=== Problem requirements ===
Somewhere below is a line with "News (182, 199)" and, later, a line with "お知らせ (200, 197)"; repeat those two lines and all the lines between them, exactly as they are.

Data entries:
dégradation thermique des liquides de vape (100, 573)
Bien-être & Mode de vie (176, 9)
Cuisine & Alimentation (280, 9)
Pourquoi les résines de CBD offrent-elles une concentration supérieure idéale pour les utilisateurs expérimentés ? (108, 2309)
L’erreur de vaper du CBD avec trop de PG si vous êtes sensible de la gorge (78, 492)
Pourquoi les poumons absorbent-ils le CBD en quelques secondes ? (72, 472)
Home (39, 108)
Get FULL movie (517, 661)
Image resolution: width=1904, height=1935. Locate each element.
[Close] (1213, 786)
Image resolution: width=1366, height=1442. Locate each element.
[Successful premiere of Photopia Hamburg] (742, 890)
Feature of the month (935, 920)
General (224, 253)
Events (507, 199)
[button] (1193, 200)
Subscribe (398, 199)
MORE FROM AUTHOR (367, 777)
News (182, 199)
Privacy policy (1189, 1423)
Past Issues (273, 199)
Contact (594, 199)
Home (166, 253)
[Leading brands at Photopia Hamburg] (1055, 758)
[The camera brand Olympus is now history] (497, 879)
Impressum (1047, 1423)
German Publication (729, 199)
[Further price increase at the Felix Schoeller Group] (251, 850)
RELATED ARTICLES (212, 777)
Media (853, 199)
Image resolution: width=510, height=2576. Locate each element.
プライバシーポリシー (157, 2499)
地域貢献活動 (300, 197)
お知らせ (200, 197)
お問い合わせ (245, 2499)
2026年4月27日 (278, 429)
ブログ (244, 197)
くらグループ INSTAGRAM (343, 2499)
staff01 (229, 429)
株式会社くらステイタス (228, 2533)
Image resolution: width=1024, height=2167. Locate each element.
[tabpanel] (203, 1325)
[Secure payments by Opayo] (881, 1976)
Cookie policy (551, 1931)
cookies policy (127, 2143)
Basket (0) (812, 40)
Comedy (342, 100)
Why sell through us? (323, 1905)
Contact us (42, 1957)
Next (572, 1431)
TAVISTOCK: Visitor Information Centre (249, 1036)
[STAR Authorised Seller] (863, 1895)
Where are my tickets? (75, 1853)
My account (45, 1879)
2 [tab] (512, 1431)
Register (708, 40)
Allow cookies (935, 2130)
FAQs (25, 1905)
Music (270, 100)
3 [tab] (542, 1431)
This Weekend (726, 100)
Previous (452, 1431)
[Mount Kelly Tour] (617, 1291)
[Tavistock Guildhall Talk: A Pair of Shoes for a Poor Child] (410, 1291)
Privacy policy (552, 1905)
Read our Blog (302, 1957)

=== Reply ===
News (182, 199)
Privacy policy (1189, 1423)
Past Issues (273, 199)
Contact (594, 199)
Home (166, 253)
[Leading brands at Photopia Hamburg] (1055, 758)
[The camera brand Olympus is now history] (497, 879)
Impressum (1047, 1423)
German Publication (729, 199)
[Further price increase at the Felix Schoeller Group] (251, 850)
RELATED ARTICLES (212, 777)
Media (853, 199)
Image resolution: width=510, height=2576. Locate each element.
プライバシーポリシー (157, 2499)
地域貢献活動 (300, 197)
お知らせ (200, 197)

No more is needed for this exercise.